Na zgodę gody godne godła.

 

    Od świtu mój wzrok potyka się na obrazach kobiet o biodrach zbudowanych z rozmachem pozwalającym udźwignąć niebagatelny ciężar nadziei uwarunkowanych genetycznie. Nie wiem, co dźwigały, ale było tego naprawdę dużo. Skoro już być piękną, to czemu nie na wielką skalę?

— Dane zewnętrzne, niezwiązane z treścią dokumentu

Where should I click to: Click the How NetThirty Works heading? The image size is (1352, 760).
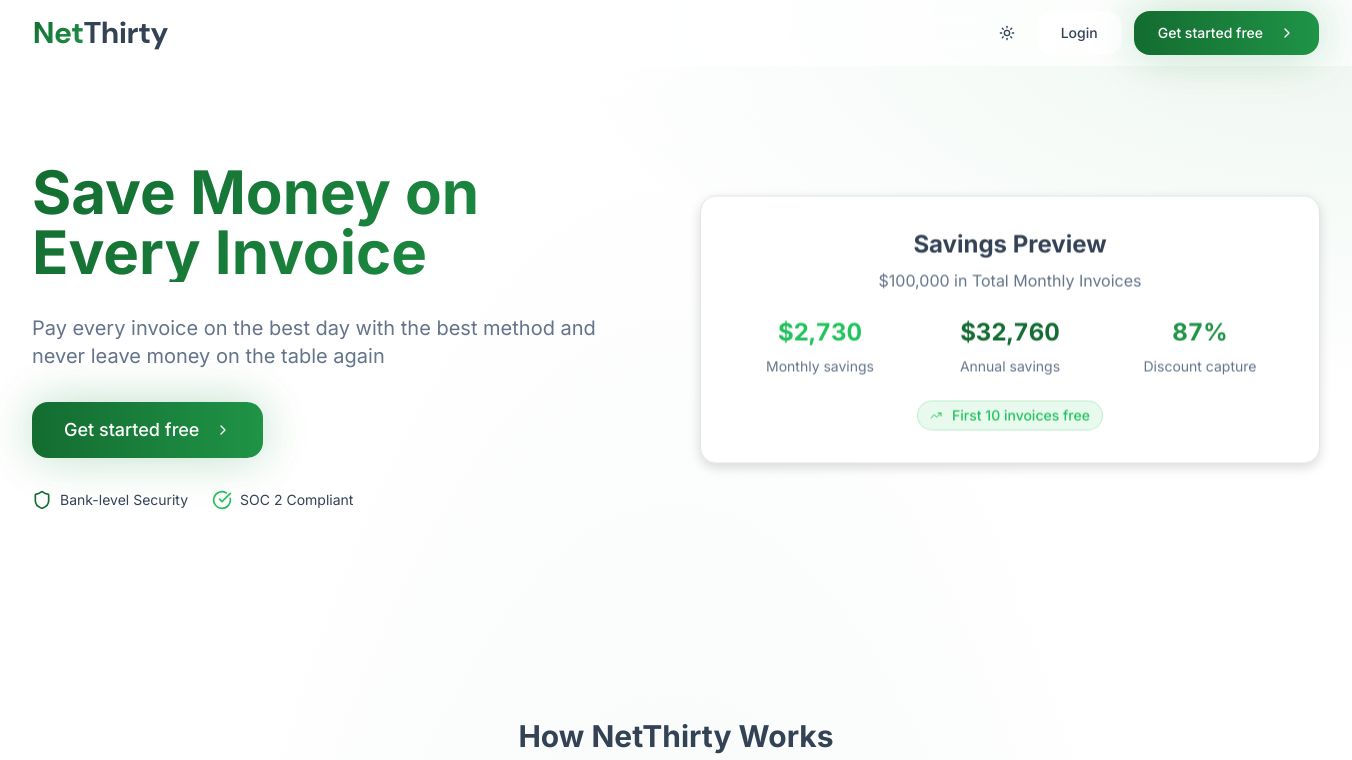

    Absurdalnie przycięte trawniki łysieją w okamgnieniu na chwałę harmonogramu, który wykazał konieczność cięcia podczas fali upałów. Znikają maki, żywokosty, wrotycze, krwawniki, wyka ptasia i taka masa bezimiennych chwastów, że aż przykro patrzeć. Kobiety porzuciły czerń na rzecz bardziej optymistycznych kolorów. Dobiega mnie niezidentyfikowany zapach, który przyswoiłbym chętnie, lecz nie wiem, czy dobiega ze strony faceta, który na stronie powitalnej monitora ma wołami wykrwawiony napis KURDE, czy od zachwycająco puchatej pani, a przecież jawnie węszył nie będę. I już się nie dowiem, bo wysiadły obie istoty razem i tylko gasnąca smużka przez chwilę meandrowała po wnętrzu.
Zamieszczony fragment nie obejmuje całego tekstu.